The BL system apparatus and method for the BL microprocessors permits hiding a number of taken-branch prediction latencies while providing the compatible instruction prefetching and fetching. In addition, the BL system apparatus and method for the BL microprocessors allows fragmenting an i-stream to a single or plurality of the fragmented instructions to prefetch and fetch multiple instructions in the same i-stream in parallel and quickly while continuously providing the code compatibility. Alternatively, the BLC software system directly produces the BLI- or non-BLI-streams from high-level language programming.

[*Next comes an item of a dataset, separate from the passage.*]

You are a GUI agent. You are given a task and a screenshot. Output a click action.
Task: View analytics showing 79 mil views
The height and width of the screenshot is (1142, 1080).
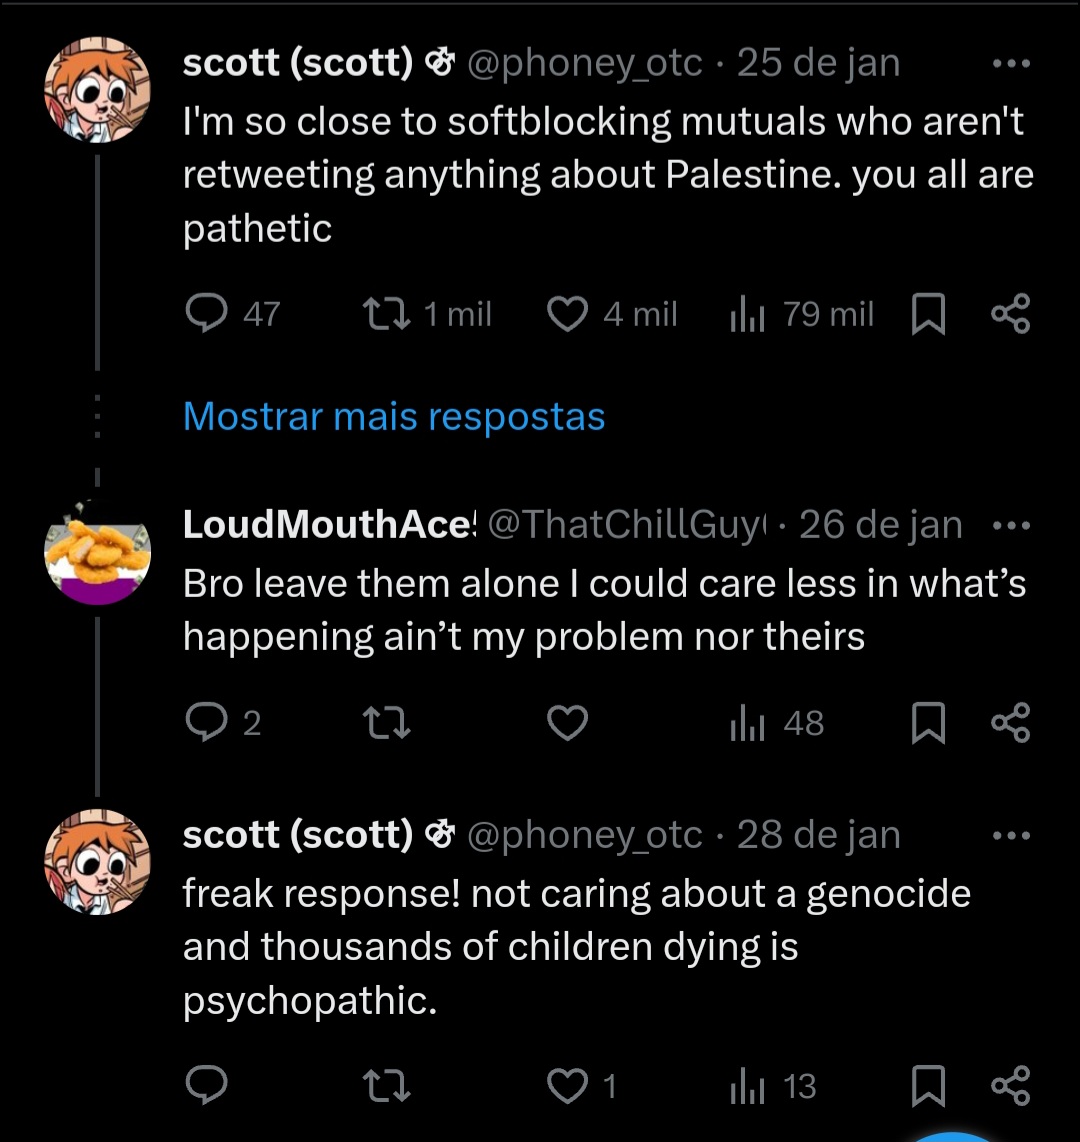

The BL system apparatus and method effectively utilizes available instruction caches in terms of the cache size, power consumption, and operational speed. The invention also prefetches in a look-ahead manner the PBIs, NPBIs, and NBIs on both of the prospective paths in the program flow concurrently or sequentially before fetching and branch predicting PBIs and fetching NPBIs and NBIs concurrently or sequentially. Furthermore, the invention fetches PBIs, NPBIs, and NBIs in an accurate manner by fetching PBIs, NPBIs, and NBIs from the BLI caches. Since the PBIs do not change any operation results, the NPBIs and NBIs provide compatibility if the NPBIs and NBIs are fetched and executed in the same or compatible order. Therefore, changing order of PBIs in program from the last locations of the i-streams to the first locations still maintain important information regarding the order of the NPBIs and NBIs. However, the PBIs are fetched to a branch predictor for predicting a single or plurality of cycles in advance to fetch next i-stream.
Through this invention, one can decompose their own compatible and ciphered instructions as PBIs, NPBIs, and NBIs and prefetch and fetch them sequentially and/or concurrently from the main BLI memories via the levels of the BLI caches. More specifically, a single or plurality of branch prediction results is obtained by look-ahead prefetching and/or fetching of next PBIs and the associated NPBIs and NBIs to a single or plurality of the BL microprocessors, which predicts branches in advance and decodes and executes in compatible order dynamically.